The new Bill has narrowed the obligation to maintain such a record of processing so that it only applies to controllers or processors carrying our processing which is likely to result in a “high risk” to the rights and freedoms of individuals, taking into account the nature, scope and purposes of the processing (Article 30A(1)).
This reflects the proposals for senior responsible individuals as a replacement for data protection offer requirements (Article 27A(1)(b)) and assessment of high risk processing as a replacement to data protection impact assessment requirements (Article 35), which also focus on “high risk” processing rather than the thresholds under the EU GDPR and current UK GDPR.
The exception to the record of processing requirement if the controller or processor employs less than 250 employees has been removed in the New Bill, as the threshold for having a record of processing under the new Article 30A would be higher and only apply to processing likely to result in a high risk.
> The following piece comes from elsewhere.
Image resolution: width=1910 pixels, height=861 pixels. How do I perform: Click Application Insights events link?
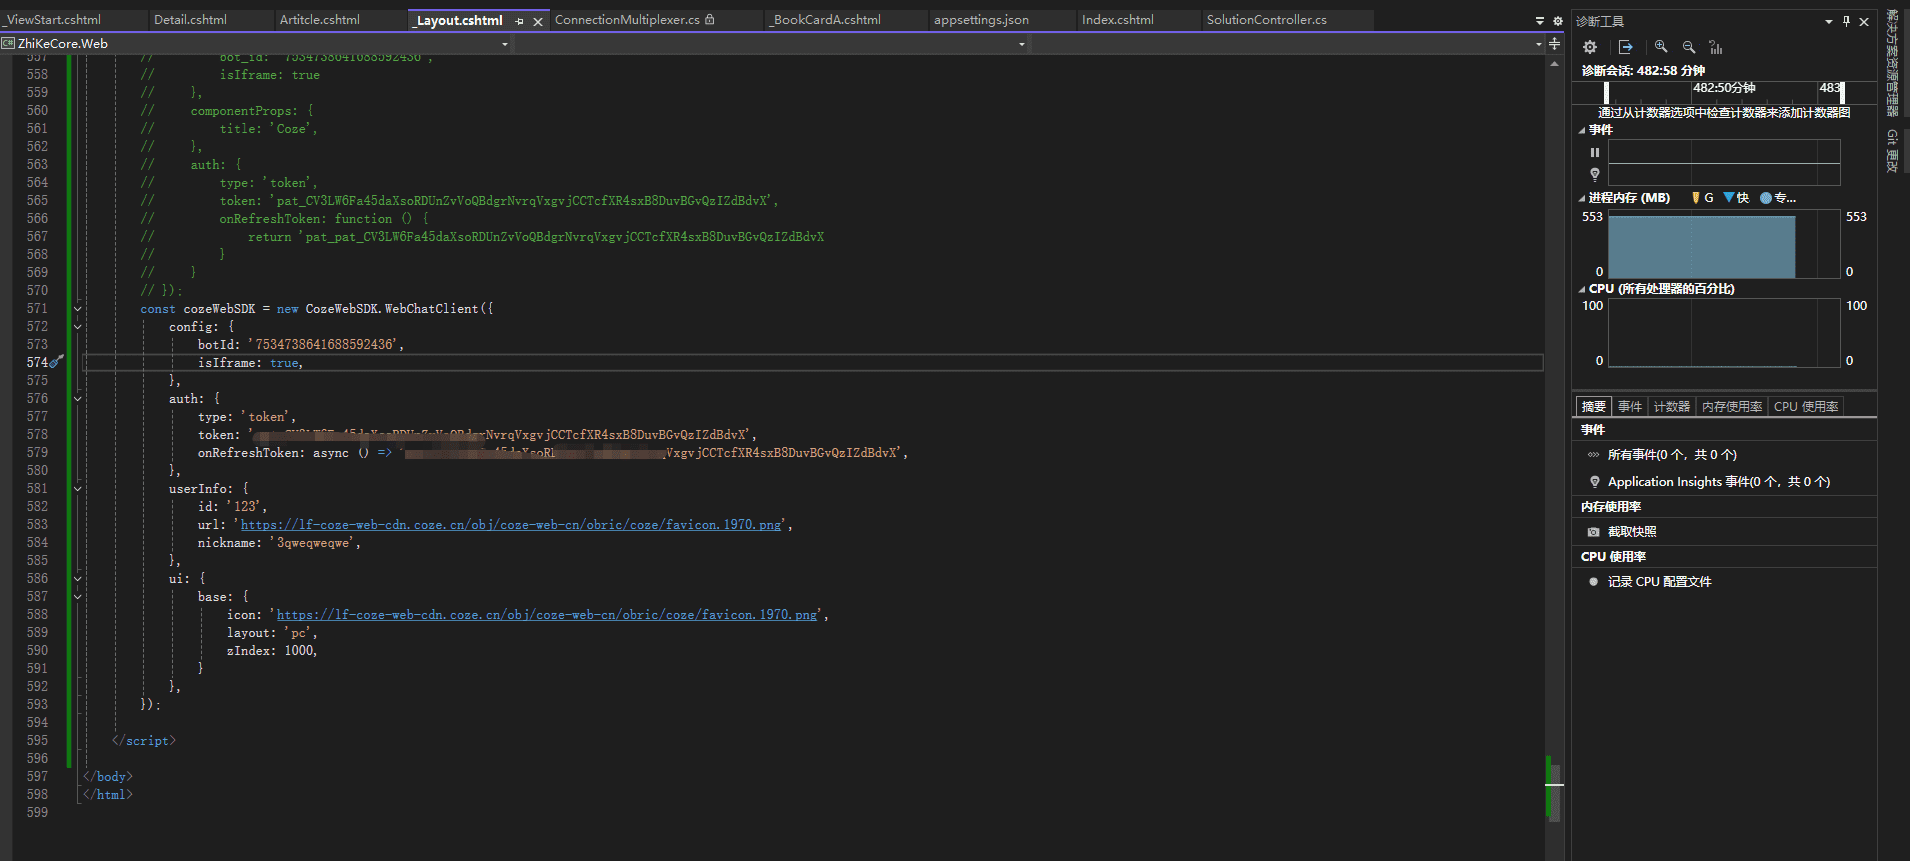1718,482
The key question is what amounts to “high risk” processing for these purposes. In the New Bill, there is a new requirement on the Information Commissioner to publish a document containing examples of types of processing which the Information Commissioner considers are likely to result in a high risk to the rights and freedoms of individuals for the purposes of Articles 27A (senior responsible individuals), 30A (records of processing) and 35 (assessment of high risk processing).
- Automated Decision Making: The New Bill introduces an addition in Article 22A(2), which states when considering whether there is meaningful human involvement in taking a decision, a person must consider, amongst other things, the extent to which the decision is reached by means of profiling. The Secretary of State can also provide by regulations for cases where there is, or is not, to be meaningful human involvement in the taking of a decision for the purposes of Article 22A.
- International Data Transfers: The transitional provisions in Part 2 of Schedule 7 of the New Bill regarding data transfers have been updated. These updates permit transfers of personal data from the UK using existing methods that are permissible at present under the UK GDPR. However, these updated transitional provisions apply where:
- The data transfer is made under arrangements entered into before the changes to Article 46 of the UK GDPR under Schedule 5 of the New Bill come into force;
- Safeguards are provided as required under paragraphs 2 or 3 of Article 46 of the UK GDPR (standard data protection clauses, such as the UK Addendum or UK International Data Transfer Agreement) or paragraph 9 of Schedule 21 of the Data Protection Act;
- If the data transfer had been made immediately before the changes to Article 46 of the UK GDPR came into force, the transfer would have satisfied the condition in Article 46(1) of the UK GDPR relating to data subjects’ rights and legal remedies, and the requirement of the last sentence of Article 44 of the UK GDPR regarding the level of protection not being undermined.
The New Bill was introduced into Parliament on 8 March 2023, and will need to progress through both the House Commons and House of Lords before being finalised and receiving Royal Assent.
We will provide further updates of any significant changes to the New Bill as it progresses through this process.